『僕ルームシェアやってるんですよ!』
『へーホンマか!大変やろ、どんな感じなん?』
PC画面の中でお笑い芸人さんが話しはじめた。
「あ、ねえねえ、ルームシェアの話してるよ!」
台所仕事をしていたナオに話しかける。私はリビングにノートPCを持ってきて、ソファーにぐでっとしながらくつろいでいた。
「なにそれ、YouBoom?」
「これテレビ番組だよ。TValueで観てるの」
この部屋にテレビはない。でも子供の頃に見てたテレビ番組をたまたま民放配信ポータルで見つけたとき、反射的にお気に入りに登録していた。習慣には勝てない。
『いやもう一週間で同居人キライになりましたわ!』
どきっと同時に胸の奥がヒリっとする。え?なんで?
ナオとルームシェアをし始めて半年が過ぎた。一人で生活していたときより毎日が楽しいし、私にとっては良いことしかないのに。

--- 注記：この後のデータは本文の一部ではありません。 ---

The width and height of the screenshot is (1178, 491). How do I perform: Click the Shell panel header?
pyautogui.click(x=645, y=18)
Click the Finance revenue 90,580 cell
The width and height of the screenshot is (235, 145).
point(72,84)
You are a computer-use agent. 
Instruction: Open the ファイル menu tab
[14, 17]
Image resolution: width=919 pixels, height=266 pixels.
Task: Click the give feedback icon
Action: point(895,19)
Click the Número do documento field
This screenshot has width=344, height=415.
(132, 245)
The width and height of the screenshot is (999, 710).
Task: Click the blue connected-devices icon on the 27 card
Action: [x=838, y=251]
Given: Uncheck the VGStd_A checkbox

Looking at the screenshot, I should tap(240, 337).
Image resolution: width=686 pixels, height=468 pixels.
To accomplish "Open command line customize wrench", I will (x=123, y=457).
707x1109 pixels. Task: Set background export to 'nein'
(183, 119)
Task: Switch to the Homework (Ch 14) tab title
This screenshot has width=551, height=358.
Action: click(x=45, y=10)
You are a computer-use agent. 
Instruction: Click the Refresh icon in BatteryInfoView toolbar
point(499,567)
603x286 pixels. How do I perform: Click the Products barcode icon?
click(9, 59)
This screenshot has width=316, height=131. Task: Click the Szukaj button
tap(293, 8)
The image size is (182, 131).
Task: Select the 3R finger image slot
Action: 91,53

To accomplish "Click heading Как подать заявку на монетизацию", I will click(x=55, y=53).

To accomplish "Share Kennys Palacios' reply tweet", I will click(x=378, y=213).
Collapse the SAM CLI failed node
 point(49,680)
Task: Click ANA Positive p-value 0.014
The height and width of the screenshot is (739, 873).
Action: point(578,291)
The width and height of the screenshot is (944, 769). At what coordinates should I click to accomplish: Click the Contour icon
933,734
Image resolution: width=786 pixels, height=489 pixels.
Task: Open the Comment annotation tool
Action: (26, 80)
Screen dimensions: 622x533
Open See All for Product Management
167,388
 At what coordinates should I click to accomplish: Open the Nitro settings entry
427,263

『ウチの同居人も芸人なんですけど、散らかしっぱなしで掃除も洗濯もなんにもしないんですよ、もう頭に来て!』
う、思い当たる節がある。ナオに聞かれてないかな。
「あはは、カナデみたいなヤツだな」
「は?えええ、ど、どこがー?」
やっぱりナオもそう思ってたんだ!てことは私のことキライってこと?
「っはは!なに動揺してんの。冗談だよ」
「や、でも、よく散らかすのはホントだし、いつもナオに掃除させちゃってるし」
モヤモヤが取れない。
「ごめんごめん、そんなのお互い様でしょ。余裕があるときにやればいいって」
やばい、私めんどくさい女になってる。
『もうあいつは友達じゃないですわ!』
やめて、そんなわけない。でも…
『でもしばらく一緒に住まなアカンのやろ?』
気になったまま終わらせたくない。やっぱりいま聞かなきゃ。
「ナオは、私のこと、いまも友達だと思ってくれてる?」
「やめてよ恥ずかしい」
なら私から言う。
「私は、ナオのこと大事な友達、いや親友だと思ってるよ!」
ナオの顔が困ったような、何かをこらえているような表情になる。
「わかったよ」
ナオがカフェオレを一口すする。
「私も親友だと思ってるよ」
胸のつかえが取れていく。ナオは続けた。
「でもね、一緒に生活しているとさ、もちろん友達だったら見えなくていいところも見えてくる。そういうのをさらけ出すのって、それはもう…」
ナオは言い淀んだ。呼吸を整えている。私は黙って見守る。口を開くと
「それはもう家族って呼んでもいいんじゃないかな」
そう言ったナオの頬はほのかに赤くなっている。
「やー!嬉しい!いいの?家族でいいの?私もね、ホントはパートナーって言いたかったの!家族?ファミリー?もう一生ついて行きま〜す!」
「こいつ調子いいな!」
私も顔が熱くなるのを感じていたけど、ハイテンションでごまかした。
『あいつとはもう戦友みたいなもんですわ!』
PCの中で芸人さんが宣言した。あんまりウケてはいないようだった。